#### WHAT IS BEING ASKED:
Give again, exactly as written, each line of the material below starting at the line that contains "Click the 地址 field" and ending at the line that contains "is (502, 583).". Both ends count, and no other line does.

#### SUPPLIED DATA:
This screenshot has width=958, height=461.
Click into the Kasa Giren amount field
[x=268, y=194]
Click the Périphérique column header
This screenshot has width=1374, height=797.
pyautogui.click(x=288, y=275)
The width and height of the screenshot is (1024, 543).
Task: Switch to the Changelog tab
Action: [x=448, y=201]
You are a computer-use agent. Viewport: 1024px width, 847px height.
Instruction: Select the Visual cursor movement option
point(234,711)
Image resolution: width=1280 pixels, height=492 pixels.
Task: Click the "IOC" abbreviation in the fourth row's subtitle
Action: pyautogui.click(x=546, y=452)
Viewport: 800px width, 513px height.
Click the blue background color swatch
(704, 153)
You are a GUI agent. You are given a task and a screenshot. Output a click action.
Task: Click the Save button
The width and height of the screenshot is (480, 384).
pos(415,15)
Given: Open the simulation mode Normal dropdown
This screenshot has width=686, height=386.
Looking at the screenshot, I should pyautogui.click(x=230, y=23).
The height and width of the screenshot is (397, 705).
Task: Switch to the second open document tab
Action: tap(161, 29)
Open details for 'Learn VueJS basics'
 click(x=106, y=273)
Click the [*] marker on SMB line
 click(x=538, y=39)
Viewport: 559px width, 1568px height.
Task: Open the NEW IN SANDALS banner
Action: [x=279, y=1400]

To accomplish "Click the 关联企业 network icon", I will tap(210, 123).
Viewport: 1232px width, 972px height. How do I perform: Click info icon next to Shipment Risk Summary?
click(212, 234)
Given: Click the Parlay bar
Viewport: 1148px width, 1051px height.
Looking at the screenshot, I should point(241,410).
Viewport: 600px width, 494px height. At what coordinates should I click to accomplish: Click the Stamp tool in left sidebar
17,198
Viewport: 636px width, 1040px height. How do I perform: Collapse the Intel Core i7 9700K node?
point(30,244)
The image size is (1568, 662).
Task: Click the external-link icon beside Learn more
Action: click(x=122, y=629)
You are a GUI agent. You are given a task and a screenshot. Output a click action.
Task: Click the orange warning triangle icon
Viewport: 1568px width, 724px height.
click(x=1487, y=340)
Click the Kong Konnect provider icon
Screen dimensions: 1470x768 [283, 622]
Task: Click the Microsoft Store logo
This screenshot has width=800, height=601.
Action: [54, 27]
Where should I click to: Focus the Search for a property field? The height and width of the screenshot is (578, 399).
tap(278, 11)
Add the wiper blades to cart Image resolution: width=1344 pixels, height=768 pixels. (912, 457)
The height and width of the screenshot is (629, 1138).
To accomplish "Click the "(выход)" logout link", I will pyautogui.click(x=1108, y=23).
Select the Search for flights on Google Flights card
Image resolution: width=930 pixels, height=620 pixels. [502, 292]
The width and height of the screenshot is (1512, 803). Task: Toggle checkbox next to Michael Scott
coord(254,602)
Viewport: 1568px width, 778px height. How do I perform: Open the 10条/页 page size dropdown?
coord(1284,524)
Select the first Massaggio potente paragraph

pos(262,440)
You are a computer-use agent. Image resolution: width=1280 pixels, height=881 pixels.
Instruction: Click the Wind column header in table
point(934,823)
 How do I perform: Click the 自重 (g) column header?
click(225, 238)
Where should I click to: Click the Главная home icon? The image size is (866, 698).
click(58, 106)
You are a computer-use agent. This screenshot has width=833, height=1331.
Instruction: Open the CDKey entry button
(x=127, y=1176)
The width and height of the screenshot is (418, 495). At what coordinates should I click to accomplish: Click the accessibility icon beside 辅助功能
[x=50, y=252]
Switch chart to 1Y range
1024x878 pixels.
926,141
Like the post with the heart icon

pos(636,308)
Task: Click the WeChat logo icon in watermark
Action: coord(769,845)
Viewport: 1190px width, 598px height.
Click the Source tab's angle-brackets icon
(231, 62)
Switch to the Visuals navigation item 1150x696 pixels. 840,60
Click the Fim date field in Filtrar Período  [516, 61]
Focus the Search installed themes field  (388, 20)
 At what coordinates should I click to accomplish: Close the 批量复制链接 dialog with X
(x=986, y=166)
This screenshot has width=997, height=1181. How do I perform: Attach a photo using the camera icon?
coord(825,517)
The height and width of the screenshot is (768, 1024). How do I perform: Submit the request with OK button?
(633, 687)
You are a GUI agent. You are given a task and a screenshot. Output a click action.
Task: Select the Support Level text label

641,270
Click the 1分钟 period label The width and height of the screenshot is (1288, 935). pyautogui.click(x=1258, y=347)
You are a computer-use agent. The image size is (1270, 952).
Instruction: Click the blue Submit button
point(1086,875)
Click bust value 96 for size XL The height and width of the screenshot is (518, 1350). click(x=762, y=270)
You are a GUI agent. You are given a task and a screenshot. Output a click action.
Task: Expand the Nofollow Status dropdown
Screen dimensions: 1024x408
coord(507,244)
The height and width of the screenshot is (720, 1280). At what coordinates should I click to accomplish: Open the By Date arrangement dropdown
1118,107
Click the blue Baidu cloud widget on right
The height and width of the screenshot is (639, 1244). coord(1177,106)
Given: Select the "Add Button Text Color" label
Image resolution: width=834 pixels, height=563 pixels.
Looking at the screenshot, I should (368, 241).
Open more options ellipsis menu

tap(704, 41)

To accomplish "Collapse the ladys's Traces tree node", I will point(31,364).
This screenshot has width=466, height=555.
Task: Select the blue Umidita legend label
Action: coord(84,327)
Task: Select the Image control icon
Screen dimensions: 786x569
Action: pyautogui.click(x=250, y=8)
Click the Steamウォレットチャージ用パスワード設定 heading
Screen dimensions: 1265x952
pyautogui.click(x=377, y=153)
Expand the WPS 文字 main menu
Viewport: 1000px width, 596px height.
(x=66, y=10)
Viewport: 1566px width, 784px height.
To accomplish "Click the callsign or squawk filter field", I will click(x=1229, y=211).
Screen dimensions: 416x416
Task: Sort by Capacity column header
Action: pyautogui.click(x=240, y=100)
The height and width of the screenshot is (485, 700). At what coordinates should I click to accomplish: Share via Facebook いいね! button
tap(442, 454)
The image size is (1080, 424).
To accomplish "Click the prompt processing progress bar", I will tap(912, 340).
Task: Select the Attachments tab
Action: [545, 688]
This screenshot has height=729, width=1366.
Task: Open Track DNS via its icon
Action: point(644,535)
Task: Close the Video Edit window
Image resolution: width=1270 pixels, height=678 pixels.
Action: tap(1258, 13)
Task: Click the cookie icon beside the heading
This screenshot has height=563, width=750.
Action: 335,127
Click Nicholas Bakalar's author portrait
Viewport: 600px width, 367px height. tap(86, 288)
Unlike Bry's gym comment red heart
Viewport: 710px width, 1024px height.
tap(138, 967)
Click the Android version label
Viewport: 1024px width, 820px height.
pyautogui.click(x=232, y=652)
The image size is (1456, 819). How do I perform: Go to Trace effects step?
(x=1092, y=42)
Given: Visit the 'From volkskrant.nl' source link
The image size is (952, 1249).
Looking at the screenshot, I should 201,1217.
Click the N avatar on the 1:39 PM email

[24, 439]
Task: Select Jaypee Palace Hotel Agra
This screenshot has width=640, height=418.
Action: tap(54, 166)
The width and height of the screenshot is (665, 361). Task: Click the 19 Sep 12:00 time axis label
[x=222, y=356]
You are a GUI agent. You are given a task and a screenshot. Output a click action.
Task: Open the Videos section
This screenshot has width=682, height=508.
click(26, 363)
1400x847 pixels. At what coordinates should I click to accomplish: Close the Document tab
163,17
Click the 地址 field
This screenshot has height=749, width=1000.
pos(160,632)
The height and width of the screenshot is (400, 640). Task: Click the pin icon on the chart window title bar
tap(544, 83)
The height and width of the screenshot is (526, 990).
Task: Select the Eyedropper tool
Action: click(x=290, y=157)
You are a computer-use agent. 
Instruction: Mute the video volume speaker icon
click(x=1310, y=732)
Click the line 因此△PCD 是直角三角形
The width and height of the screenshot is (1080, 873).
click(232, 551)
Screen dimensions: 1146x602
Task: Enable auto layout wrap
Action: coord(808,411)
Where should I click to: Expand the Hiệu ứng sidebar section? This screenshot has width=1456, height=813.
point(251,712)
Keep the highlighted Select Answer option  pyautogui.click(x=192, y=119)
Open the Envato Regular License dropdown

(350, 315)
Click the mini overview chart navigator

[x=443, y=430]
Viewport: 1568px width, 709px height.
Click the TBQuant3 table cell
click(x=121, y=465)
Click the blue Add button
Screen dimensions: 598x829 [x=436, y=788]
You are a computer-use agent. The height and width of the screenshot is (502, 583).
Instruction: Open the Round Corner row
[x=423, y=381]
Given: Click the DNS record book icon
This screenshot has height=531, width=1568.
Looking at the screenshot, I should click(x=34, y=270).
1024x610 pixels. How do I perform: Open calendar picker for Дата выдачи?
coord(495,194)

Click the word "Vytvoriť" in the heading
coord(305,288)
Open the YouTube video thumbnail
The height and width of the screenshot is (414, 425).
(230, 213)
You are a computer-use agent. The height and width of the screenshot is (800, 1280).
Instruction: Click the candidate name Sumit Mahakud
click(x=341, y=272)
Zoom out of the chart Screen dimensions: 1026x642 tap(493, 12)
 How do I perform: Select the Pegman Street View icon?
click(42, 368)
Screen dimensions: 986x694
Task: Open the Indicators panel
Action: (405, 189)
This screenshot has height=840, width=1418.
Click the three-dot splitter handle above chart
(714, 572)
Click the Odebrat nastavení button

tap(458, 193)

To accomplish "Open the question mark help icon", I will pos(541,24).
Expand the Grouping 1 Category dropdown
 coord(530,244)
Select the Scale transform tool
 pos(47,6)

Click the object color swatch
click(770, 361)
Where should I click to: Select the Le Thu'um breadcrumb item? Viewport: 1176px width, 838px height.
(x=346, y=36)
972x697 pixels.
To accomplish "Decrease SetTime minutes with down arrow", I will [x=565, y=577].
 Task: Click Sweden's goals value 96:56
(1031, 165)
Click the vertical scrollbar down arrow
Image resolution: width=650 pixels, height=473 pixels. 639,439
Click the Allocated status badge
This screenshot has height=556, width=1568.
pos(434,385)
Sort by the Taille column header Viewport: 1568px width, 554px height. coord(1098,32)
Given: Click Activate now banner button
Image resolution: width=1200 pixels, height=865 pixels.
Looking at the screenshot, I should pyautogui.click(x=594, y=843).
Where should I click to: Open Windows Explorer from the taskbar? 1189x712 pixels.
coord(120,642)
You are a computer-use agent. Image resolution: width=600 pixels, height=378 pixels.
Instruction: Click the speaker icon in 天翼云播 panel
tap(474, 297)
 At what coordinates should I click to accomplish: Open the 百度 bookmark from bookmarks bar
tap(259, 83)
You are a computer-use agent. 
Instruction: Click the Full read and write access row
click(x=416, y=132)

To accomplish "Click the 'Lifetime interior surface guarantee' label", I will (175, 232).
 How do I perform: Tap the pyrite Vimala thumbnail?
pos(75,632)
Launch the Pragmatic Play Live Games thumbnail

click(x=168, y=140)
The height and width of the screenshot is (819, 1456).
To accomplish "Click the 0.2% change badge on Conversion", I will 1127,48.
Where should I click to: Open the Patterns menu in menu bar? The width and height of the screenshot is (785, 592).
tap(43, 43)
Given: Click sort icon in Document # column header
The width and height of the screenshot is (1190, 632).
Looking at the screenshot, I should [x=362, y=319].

#### RESPONSE TO THE EXERCISE:
Click the 地址 field
This screenshot has height=749, width=1000.
pos(160,632)
The height and width of the screenshot is (400, 640). Task: Click the pin icon on the chart window title bar
tap(544, 83)
The height and width of the screenshot is (526, 990).
Task: Select the Eyedropper tool
Action: click(x=290, y=157)
You are a computer-use agent. 
Instruction: Mute the video volume speaker icon
click(x=1310, y=732)
Click the line 因此△PCD 是直角三角形
The width and height of the screenshot is (1080, 873).
click(232, 551)
Screen dimensions: 1146x602
Task: Enable auto layout wrap
Action: coord(808,411)
Where should I click to: Expand the Hiệu ứng sidebar section? This screenshot has width=1456, height=813.
point(251,712)
Keep the highlighted Select Answer option  pyautogui.click(x=192, y=119)
Open the Envato Regular License dropdown

(350, 315)
Click the mini overview chart navigator

[x=443, y=430]
Viewport: 1568px width, 709px height.
Click the TBQuant3 table cell
click(x=121, y=465)
Click the blue Add button
Screen dimensions: 598x829 [x=436, y=788]
You are a computer-use agent. The height and width of the screenshot is (502, 583).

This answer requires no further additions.